<<<<

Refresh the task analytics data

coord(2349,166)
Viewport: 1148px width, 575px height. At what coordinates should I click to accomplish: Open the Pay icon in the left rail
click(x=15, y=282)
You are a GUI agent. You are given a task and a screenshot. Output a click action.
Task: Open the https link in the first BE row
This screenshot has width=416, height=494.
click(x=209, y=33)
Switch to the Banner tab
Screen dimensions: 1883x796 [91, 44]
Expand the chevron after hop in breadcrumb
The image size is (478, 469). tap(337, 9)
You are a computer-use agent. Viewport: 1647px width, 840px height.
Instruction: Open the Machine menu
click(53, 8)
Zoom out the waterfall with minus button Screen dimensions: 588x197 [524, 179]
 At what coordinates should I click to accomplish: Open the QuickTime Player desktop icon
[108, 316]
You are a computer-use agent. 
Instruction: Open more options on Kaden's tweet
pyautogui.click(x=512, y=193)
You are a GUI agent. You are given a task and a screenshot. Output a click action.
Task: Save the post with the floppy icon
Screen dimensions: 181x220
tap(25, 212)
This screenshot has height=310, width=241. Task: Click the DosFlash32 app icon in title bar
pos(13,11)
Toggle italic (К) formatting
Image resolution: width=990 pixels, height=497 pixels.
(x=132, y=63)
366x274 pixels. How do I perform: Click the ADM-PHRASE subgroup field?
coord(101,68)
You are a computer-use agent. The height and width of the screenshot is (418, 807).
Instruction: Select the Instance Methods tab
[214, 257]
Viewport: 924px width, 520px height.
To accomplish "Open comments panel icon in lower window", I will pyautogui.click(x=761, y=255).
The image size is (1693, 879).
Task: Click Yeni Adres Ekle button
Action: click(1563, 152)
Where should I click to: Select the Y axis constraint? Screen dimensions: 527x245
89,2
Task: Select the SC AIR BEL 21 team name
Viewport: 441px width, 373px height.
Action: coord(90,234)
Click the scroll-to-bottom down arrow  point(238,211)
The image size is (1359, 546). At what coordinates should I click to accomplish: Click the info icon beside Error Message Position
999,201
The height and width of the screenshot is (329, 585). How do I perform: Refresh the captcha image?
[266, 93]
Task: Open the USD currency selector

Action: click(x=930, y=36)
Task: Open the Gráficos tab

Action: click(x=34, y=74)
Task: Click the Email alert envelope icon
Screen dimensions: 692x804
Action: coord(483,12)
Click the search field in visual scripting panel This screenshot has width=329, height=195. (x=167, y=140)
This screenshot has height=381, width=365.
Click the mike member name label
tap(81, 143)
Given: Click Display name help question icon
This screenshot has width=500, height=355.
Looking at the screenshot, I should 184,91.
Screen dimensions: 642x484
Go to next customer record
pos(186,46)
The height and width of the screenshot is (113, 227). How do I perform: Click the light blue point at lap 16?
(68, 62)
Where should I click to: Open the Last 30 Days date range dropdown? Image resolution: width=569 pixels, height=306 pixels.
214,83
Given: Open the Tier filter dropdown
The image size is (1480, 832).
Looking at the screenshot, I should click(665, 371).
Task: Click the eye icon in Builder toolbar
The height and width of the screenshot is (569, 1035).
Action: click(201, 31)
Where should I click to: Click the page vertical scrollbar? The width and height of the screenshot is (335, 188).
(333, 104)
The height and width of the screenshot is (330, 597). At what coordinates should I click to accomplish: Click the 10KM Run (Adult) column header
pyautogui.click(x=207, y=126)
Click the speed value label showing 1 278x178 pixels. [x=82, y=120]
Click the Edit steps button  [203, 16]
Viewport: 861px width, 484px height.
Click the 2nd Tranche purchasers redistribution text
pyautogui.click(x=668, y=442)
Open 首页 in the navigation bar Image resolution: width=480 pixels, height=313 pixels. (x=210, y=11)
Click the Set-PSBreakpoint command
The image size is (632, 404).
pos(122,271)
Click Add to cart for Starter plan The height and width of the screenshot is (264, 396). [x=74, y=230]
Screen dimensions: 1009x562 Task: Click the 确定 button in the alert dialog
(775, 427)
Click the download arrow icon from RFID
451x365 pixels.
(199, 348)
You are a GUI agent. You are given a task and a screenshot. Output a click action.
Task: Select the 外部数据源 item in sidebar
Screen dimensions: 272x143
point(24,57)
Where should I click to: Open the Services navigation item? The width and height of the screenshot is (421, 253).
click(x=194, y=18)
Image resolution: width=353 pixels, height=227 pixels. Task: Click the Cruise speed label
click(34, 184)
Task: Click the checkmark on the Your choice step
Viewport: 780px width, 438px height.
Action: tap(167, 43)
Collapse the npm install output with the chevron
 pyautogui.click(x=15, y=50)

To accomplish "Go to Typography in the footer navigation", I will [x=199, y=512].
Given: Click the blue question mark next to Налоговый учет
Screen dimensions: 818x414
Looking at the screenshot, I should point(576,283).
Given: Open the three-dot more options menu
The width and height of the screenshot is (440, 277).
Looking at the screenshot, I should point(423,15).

>>>>

**WHAT TO PRODUCE:** Reproduce each entry above exactly, keeping every word.

**SOLUTION BELOW:**
Refresh the task analytics data

coord(2349,166)
Viewport: 1148px width, 575px height. At what coordinates should I click to accomplish: Open the Pay icon in the left rail
click(x=15, y=282)
You are a GUI agent. You are given a task and a screenshot. Output a click action.
Task: Open the https link in the first BE row
This screenshot has width=416, height=494.
click(x=209, y=33)
Switch to the Banner tab
Screen dimensions: 1883x796 [91, 44]
Expand the chevron after hop in breadcrumb
The image size is (478, 469). tap(337, 9)
You are a computer-use agent. Viewport: 1647px width, 840px height.
Instruction: Open the Machine menu
click(53, 8)
Zoom out the waterfall with minus button Screen dimensions: 588x197 [524, 179]
 At what coordinates should I click to accomplish: Open the QuickTime Player desktop icon
[108, 316]
You are a computer-use agent. 
Instruction: Open more options on Kaden's tweet
pyautogui.click(x=512, y=193)
You are a GUI agent. You are given a task and a screenshot. Output a click action.
Task: Save the post with the floppy icon
Screen dimensions: 181x220
tap(25, 212)
This screenshot has height=310, width=241. Task: Click the DosFlash32 app icon in title bar
pos(13,11)
Toggle italic (К) formatting
Image resolution: width=990 pixels, height=497 pixels.
(x=132, y=63)
366x274 pixels. How do I perform: Click the ADM-PHRASE subgroup field?
coord(101,68)
You are a computer-use agent. The height and width of the screenshot is (418, 807).
Instruction: Select the Instance Methods tab
[214, 257]
Viewport: 924px width, 520px height.
To accomplish "Open comments panel icon in lower window", I will pyautogui.click(x=761, y=255).
The image size is (1693, 879).
Task: Click Yeni Adres Ekle button
Action: click(1563, 152)
Where should I click to: Select the Y axis constraint? Screen dimensions: 527x245
89,2
Task: Select the SC AIR BEL 21 team name
Viewport: 441px width, 373px height.
Action: coord(90,234)
Click the scroll-to-bottom down arrow  point(238,211)
The image size is (1359, 546). At what coordinates should I click to accomplish: Click the info icon beside Error Message Position
999,201
The height and width of the screenshot is (329, 585). How do I perform: Refresh the captcha image?
[266, 93]
Task: Open the USD currency selector

Action: click(x=930, y=36)
Task: Open the Gráficos tab

Action: click(x=34, y=74)
Task: Click the Email alert envelope icon
Screen dimensions: 692x804
Action: coord(483,12)
Click the search field in visual scripting panel This screenshot has width=329, height=195. (x=167, y=140)
This screenshot has height=381, width=365.
Click the mike member name label
tap(81, 143)
Given: Click Display name help question icon
This screenshot has width=500, height=355.
Looking at the screenshot, I should 184,91.
Screen dimensions: 642x484
Go to next customer record
pos(186,46)
The height and width of the screenshot is (113, 227). How do I perform: Click the light blue point at lap 16?
(68, 62)
Where should I click to: Open the Last 30 Days date range dropdown? Image resolution: width=569 pixels, height=306 pixels.
214,83
Given: Open the Tier filter dropdown
The image size is (1480, 832).
Looking at the screenshot, I should click(665, 371).
Task: Click the eye icon in Builder toolbar
The height and width of the screenshot is (569, 1035).
Action: click(201, 31)
Where should I click to: Click the page vertical scrollbar? The width and height of the screenshot is (335, 188).
(333, 104)
The height and width of the screenshot is (330, 597). At what coordinates should I click to accomplish: Click the 10KM Run (Adult) column header
pyautogui.click(x=207, y=126)
Click the speed value label showing 1 278x178 pixels. [x=82, y=120]
Click the Edit steps button  [203, 16]
Viewport: 861px width, 484px height.
Click the 2nd Tranche purchasers redistribution text
pyautogui.click(x=668, y=442)
Open 首页 in the navigation bar Image resolution: width=480 pixels, height=313 pixels. (x=210, y=11)
Click the Set-PSBreakpoint command
The image size is (632, 404).
pos(122,271)
Click Add to cart for Starter plan The height and width of the screenshot is (264, 396). [x=74, y=230]
Screen dimensions: 1009x562 Task: Click the 确定 button in the alert dialog
(775, 427)
Click the download arrow icon from RFID
451x365 pixels.
(199, 348)
You are a GUI agent. You are given a task and a screenshot. Output a click action.
Task: Select the 外部数据源 item in sidebar
Screen dimensions: 272x143
point(24,57)
Where should I click to: Open the Services navigation item? The width and height of the screenshot is (421, 253).
click(x=194, y=18)
Image resolution: width=353 pixels, height=227 pixels. Task: Click the Cruise speed label
click(34, 184)
Task: Click the checkmark on the Your choice step
Viewport: 780px width, 438px height.
Action: tap(167, 43)
Collapse the npm install output with the chevron
 pyautogui.click(x=15, y=50)

To accomplish "Go to Typography in the footer navigation", I will [x=199, y=512].
Given: Click the blue question mark next to Налоговый учет
Screen dimensions: 818x414
Looking at the screenshot, I should point(576,283).
Given: Open the three-dot more options menu
The width and height of the screenshot is (440, 277).
Looking at the screenshot, I should point(423,15).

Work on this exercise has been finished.